Estudiando las 18 citas patrísticas que aparecen al pie de página de la Encíclica, podemos descubrir el siguiente esquema teológico implícito: Dios es el origen de la vida; en el ser humano se refleja la vida divina; Jesús es la vida y da su vida para que todos tengamos la vida; por esto, los santos Padres son defensores acérrimos de la vida humana. A pesar de vivir en un contexto muy diverso del nuestro, son impresionantes sus testimonios contra el homicidio y el aborto.

Dios es el origen de la vida

Los santos Padres tenían ante si dos importantes fuentes para elaborar su pensamiento: la sagrada Escritura y la fe transmitida y vivida en la Iglesia. Acudiendo a estas dos fuentes y estando alerta ante las amenazas procedentes de las corrientes de pensamiento que nacían dentro y fuera de la Iglesia, ya en el siglo II, elaboraron una teología explícita de la creación. En ella las santos Padres afirman con insistencia el Dios que está en el origen de todas las cosas y que, amorosamente, las conserva (cf. 1 Clem 35, 3; san Justino, I Apol. 61 y 67; san Ireneo, Adv. Haer., I, 10, 1).

El contexto en que se insertan estas elaboraciones sistemáticas es esencialmente el de las varias herejías que de un modo u otro negaban el origen divino de la creación. Las repercusiones de esas posiciones, tanto sobre el modo de ser y comportarse como sobre el modo de considerar todas las cosas, eran inmediatas. Basta pensar en las herejías de índole dualista, que llevaban al desprecio del cuerpo humano, con todas las implicaciones que esto tenía en el comportamiento y las relaciones humanas.

La afirmación categórica del origen divino resultaba así una defensa tanto de la concepción de Dios como de la concepción antropológica e incluso ecológica: es Dios quien da la vida y sólo él la puede quitar (cf. Dt 32, 39). Los seres humanos son administradores y no dueños que pueden disponer de forma arbitraria de los seres creados y, menos aún, de su propia vida y de la de los demás seres humanos.

El ser humano es reflejo de la vida divina

La primera elaboración, que se refiere más directamente a Dios, lleva a una segunda, que tiene por objeto al ser humano. La gran preocupación de los santos Padres a este respecto consistía en dar un doble relieve al ser humano: en su relación con Dios y en su relación con los demás.

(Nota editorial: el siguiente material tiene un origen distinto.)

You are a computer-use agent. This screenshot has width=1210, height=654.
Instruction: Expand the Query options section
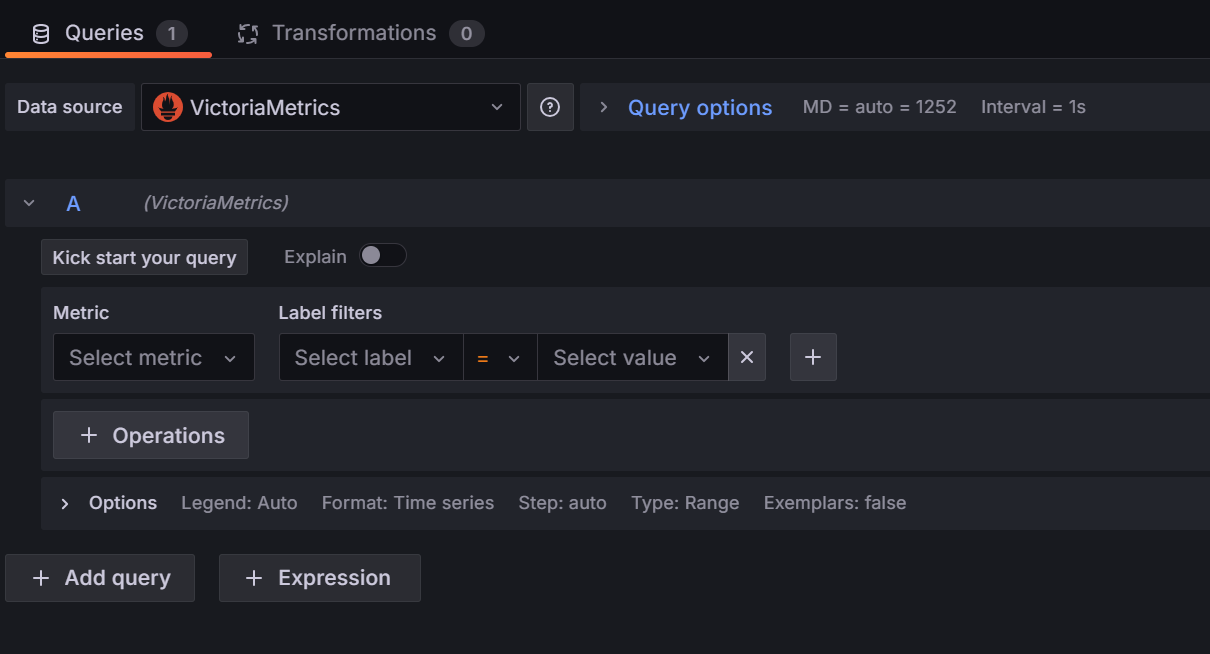coord(699,107)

El ser humano aparece, ante todo, como una criatura privilegiada dentro de la creación. La frase: «Creó Dios al ser humano a imagen suya» (Gn 1, 27) es como un eco que resuena sin cesar. El ser humano es «imagen viva de Dios» (cf. san Gregorio de Nisa, La creación del hombre, n. 4; p. 44, 136) no sólo en cuanto ser espiritual, sino también en cuanto ser corpóreo. En su totalidad, como ser único e indiviso, el ser humano es el retrato de Dios. A través de la grandeza y la dignidad del ser humano, que resplandece plenamente en Jesucristo, podemos vislumbrar el rostro de Dios.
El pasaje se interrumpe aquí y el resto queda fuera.